- [Work request]: Please copy out every line of the data word for word.

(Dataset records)
□ □ □ □ □
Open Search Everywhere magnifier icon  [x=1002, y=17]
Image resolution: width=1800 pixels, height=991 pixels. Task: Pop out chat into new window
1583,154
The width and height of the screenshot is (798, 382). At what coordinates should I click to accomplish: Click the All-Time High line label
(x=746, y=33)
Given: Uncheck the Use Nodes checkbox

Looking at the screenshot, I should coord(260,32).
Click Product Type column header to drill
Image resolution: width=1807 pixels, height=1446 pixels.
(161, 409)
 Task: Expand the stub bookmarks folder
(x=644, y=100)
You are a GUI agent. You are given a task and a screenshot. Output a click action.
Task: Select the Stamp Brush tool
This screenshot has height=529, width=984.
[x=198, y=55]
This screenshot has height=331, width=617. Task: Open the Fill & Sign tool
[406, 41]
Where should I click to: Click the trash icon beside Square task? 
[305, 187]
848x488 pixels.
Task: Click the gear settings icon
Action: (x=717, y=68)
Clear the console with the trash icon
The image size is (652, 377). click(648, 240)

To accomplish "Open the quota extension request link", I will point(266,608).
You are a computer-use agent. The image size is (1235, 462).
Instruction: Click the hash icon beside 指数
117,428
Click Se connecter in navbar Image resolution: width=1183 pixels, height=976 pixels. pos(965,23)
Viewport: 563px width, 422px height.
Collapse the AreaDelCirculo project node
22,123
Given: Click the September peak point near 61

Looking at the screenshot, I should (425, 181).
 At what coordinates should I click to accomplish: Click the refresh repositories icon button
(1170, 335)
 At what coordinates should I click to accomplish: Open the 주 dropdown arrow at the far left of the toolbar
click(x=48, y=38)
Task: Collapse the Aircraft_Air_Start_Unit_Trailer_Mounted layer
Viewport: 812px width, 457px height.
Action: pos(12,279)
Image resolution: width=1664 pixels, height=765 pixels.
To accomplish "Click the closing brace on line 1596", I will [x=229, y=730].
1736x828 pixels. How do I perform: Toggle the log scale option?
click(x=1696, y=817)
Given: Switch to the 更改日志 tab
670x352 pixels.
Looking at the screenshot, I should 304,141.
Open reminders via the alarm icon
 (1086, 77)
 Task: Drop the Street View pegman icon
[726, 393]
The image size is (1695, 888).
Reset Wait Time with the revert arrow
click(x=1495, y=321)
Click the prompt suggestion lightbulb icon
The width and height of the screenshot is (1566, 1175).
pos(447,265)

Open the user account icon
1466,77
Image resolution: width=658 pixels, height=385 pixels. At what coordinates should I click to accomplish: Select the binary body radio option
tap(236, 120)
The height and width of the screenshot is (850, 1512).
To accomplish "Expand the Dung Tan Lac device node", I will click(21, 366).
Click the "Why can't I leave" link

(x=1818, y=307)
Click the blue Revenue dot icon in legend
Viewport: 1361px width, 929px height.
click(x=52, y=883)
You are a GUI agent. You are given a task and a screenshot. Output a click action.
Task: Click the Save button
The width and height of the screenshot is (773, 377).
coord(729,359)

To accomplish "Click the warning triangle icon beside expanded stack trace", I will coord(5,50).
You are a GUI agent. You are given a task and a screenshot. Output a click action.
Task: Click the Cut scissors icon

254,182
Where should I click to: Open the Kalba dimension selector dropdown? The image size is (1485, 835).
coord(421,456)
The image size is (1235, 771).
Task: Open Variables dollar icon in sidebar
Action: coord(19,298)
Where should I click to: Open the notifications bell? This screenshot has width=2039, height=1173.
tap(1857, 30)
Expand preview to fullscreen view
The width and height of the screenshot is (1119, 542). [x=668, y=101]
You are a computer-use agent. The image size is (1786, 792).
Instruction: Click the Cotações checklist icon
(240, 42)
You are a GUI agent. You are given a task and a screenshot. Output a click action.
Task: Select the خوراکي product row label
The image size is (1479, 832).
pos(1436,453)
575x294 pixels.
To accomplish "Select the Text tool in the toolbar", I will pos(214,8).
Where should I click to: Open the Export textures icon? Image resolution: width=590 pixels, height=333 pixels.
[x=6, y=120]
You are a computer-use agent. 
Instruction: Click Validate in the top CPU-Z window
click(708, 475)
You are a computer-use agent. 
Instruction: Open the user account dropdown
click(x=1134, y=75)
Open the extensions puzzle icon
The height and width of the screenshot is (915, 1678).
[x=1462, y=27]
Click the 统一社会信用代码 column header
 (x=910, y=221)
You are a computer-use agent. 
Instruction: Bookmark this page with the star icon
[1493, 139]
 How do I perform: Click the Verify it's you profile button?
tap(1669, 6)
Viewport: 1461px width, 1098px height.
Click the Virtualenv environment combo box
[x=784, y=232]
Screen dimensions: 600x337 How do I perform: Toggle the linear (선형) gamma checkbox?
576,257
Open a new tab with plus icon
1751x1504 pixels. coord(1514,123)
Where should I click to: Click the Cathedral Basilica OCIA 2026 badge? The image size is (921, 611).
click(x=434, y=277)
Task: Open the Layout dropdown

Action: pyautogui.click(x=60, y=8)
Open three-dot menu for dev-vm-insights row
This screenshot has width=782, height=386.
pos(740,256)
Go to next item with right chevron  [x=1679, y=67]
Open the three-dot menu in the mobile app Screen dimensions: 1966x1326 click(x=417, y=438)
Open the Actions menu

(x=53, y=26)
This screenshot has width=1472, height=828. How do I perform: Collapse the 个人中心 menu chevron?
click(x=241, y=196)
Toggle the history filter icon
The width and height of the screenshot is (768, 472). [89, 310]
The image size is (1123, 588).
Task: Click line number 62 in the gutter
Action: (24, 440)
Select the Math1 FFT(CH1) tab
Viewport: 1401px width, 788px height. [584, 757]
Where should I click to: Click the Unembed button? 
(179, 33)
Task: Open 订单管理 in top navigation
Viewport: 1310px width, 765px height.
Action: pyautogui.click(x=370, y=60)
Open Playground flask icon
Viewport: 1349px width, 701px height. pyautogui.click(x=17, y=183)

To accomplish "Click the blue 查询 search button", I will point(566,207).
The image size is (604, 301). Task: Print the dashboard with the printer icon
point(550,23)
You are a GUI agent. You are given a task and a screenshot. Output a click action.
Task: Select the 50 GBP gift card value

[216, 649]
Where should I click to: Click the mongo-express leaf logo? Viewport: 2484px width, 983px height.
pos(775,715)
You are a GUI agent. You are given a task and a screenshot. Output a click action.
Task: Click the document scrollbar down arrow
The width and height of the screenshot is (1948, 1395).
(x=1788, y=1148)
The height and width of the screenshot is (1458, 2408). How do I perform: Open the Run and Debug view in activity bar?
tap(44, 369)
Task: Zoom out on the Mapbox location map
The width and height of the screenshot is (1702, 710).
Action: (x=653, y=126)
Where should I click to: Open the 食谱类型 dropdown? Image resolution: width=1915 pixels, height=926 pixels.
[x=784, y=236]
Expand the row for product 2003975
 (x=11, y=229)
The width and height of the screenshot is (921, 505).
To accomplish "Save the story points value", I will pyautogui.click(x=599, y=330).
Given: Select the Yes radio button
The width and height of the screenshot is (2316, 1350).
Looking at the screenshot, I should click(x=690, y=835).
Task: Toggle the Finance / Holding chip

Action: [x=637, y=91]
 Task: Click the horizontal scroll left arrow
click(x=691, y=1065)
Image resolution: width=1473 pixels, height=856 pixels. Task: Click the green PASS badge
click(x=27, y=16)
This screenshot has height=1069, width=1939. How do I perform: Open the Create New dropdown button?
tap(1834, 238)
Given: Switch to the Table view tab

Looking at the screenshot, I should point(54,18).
□ □ □ □ □
- [Solution]:
Open Search Everywhere magnifier icon  [x=1002, y=17]
Image resolution: width=1800 pixels, height=991 pixels. Task: Pop out chat into new window
1583,154
The width and height of the screenshot is (798, 382). At what coordinates should I click to accomplish: Click the All-Time High line label
(x=746, y=33)
Given: Uncheck the Use Nodes checkbox

Looking at the screenshot, I should coord(260,32).
Click Product Type column header to drill
Image resolution: width=1807 pixels, height=1446 pixels.
(161, 409)
 Task: Expand the stub bookmarks folder
(x=644, y=100)
You are a GUI agent. You are given a task and a screenshot. Output a click action.
Task: Select the Stamp Brush tool
This screenshot has height=529, width=984.
[x=198, y=55]
This screenshot has height=331, width=617. Task: Open the Fill & Sign tool
[406, 41]
Where should I click to: Click the trash icon beside Square task? 
[305, 187]
848x488 pixels.
Task: Click the gear settings icon
Action: (x=717, y=68)
Clear the console with the trash icon
The image size is (652, 377). click(648, 240)

To accomplish "Open the quota extension request link", I will point(266,608).
You are a computer-use agent. The image size is (1235, 462).
Instruction: Click the hash icon beside 指数
117,428
Click Se connecter in navbar Image resolution: width=1183 pixels, height=976 pixels. pos(965,23)
Viewport: 563px width, 422px height.
Collapse the AreaDelCirculo project node
22,123
Given: Click the September peak point near 61

Looking at the screenshot, I should (425, 181).
 At what coordinates should I click to accomplish: Click the refresh repositories icon button
(1170, 335)
 At what coordinates should I click to accomplish: Open the 주 dropdown arrow at the far left of the toolbar
click(x=48, y=38)
Task: Collapse the Aircraft_Air_Start_Unit_Trailer_Mounted layer
Viewport: 812px width, 457px height.
Action: pos(12,279)
Image resolution: width=1664 pixels, height=765 pixels.
To accomplish "Click the closing brace on line 1596", I will [x=229, y=730].
1736x828 pixels. How do I perform: Toggle the log scale option?
click(x=1696, y=817)
Given: Switch to the 更改日志 tab
670x352 pixels.
Looking at the screenshot, I should 304,141.
Open reminders via the alarm icon
 (1086, 77)
 Task: Drop the Street View pegman icon
[726, 393]
The image size is (1695, 888).
Reset Wait Time with the revert arrow
click(x=1495, y=321)
Click the prompt suggestion lightbulb icon
The width and height of the screenshot is (1566, 1175).
pos(447,265)

Open the user account icon
1466,77
Image resolution: width=658 pixels, height=385 pixels. At what coordinates should I click to accomplish: Select the binary body radio option
tap(236, 120)
The height and width of the screenshot is (850, 1512).
To accomplish "Expand the Dung Tan Lac device node", I will click(21, 366).
Click the "Why can't I leave" link

(x=1818, y=307)
Click the blue Revenue dot icon in legend
Viewport: 1361px width, 929px height.
click(x=52, y=883)
You are a GUI agent. You are given a task and a screenshot. Output a click action.
Task: Click the Save button
The width and height of the screenshot is (773, 377).
coord(729,359)

To accomplish "Click the warning triangle icon beside expanded stack trace", I will coord(5,50).
You are a GUI agent. You are given a task and a screenshot. Output a click action.
Task: Click the Cut scissors icon

254,182
Where should I click to: Open the Kalba dimension selector dropdown? The image size is (1485, 835).
coord(421,456)
The image size is (1235, 771).
Task: Open Variables dollar icon in sidebar
Action: coord(19,298)
Where should I click to: Open the notifications bell? This screenshot has width=2039, height=1173.
tap(1857, 30)
Expand preview to fullscreen view
The width and height of the screenshot is (1119, 542). [x=668, y=101]
You are a computer-use agent. The image size is (1786, 792).
Instruction: Click the Cotações checklist icon
(240, 42)
You are a GUI agent. You are given a task and a screenshot. Output a click action.
Task: Select the خوراکي product row label
The image size is (1479, 832).
pos(1436,453)
575x294 pixels.
To accomplish "Select the Text tool in the toolbar", I will pos(214,8).
Where should I click to: Open the Export textures icon? Image resolution: width=590 pixels, height=333 pixels.
[x=6, y=120]
You are a computer-use agent. 
Instruction: Click Validate in the top CPU-Z window
click(708, 475)
You are a computer-use agent. 
Instruction: Open the user account dropdown
click(x=1134, y=75)
Open the extensions puzzle icon
The height and width of the screenshot is (915, 1678).
[x=1462, y=27]
Click the 统一社会信用代码 column header
 (x=910, y=221)
You are a computer-use agent. 
Instruction: Bookmark this page with the star icon
[1493, 139]
 How do I perform: Click the Verify it's you profile button?
tap(1669, 6)
Viewport: 1461px width, 1098px height.
Click the Virtualenv environment combo box
[x=784, y=232]
Screen dimensions: 600x337 How do I perform: Toggle the linear (선형) gamma checkbox?
576,257
Open a new tab with plus icon
1751x1504 pixels. coord(1514,123)
Where should I click to: Click the Cathedral Basilica OCIA 2026 badge? The image size is (921, 611).
click(x=434, y=277)
Task: Open the Layout dropdown

Action: pyautogui.click(x=60, y=8)
Open three-dot menu for dev-vm-insights row
This screenshot has width=782, height=386.
pos(740,256)
Go to next item with right chevron  [x=1679, y=67]
Open the three-dot menu in the mobile app Screen dimensions: 1966x1326 click(x=417, y=438)
Open the Actions menu

(x=53, y=26)
This screenshot has width=1472, height=828. How do I perform: Collapse the 个人中心 menu chevron?
click(x=241, y=196)
Toggle the history filter icon
The width and height of the screenshot is (768, 472). [89, 310]
The image size is (1123, 588).
Task: Click line number 62 in the gutter
Action: (24, 440)
Select the Math1 FFT(CH1) tab
Viewport: 1401px width, 788px height. [584, 757]
Where should I click to: Click the Unembed button? 
(179, 33)
Task: Open 订单管理 in top navigation
Viewport: 1310px width, 765px height.
Action: pyautogui.click(x=370, y=60)
Open Playground flask icon
Viewport: 1349px width, 701px height. pyautogui.click(x=17, y=183)

To accomplish "Click the blue 查询 search button", I will point(566,207).
The image size is (604, 301). Task: Print the dashboard with the printer icon
point(550,23)
You are a GUI agent. You are given a task and a screenshot. Output a click action.
Task: Select the 50 GBP gift card value

[216, 649]
Where should I click to: Click the mongo-express leaf logo? Viewport: 2484px width, 983px height.
pos(775,715)
You are a GUI agent. You are given a task and a screenshot. Output a click action.
Task: Click the document scrollbar down arrow
The width and height of the screenshot is (1948, 1395).
(x=1788, y=1148)
The height and width of the screenshot is (1458, 2408). How do I perform: Open the Run and Debug view in activity bar?
tap(44, 369)
Task: Zoom out on the Mapbox location map
The width and height of the screenshot is (1702, 710).
Action: (x=653, y=126)
Where should I click to: Open the 食谱类型 dropdown? Image resolution: width=1915 pixels, height=926 pixels.
[x=784, y=236]
Expand the row for product 2003975
 (x=11, y=229)
The width and height of the screenshot is (921, 505).
To accomplish "Save the story points value", I will pyautogui.click(x=599, y=330).
Given: Select the Yes radio button
The width and height of the screenshot is (2316, 1350).
Looking at the screenshot, I should click(x=690, y=835).
Task: Toggle the Finance / Holding chip

Action: [x=637, y=91]
 Task: Click the horizontal scroll left arrow
click(x=691, y=1065)
Image resolution: width=1473 pixels, height=856 pixels. Task: Click the green PASS badge
click(x=27, y=16)
This screenshot has height=1069, width=1939. How do I perform: Open the Create New dropdown button?
tap(1834, 238)
Given: Switch to the Table view tab

Looking at the screenshot, I should point(54,18).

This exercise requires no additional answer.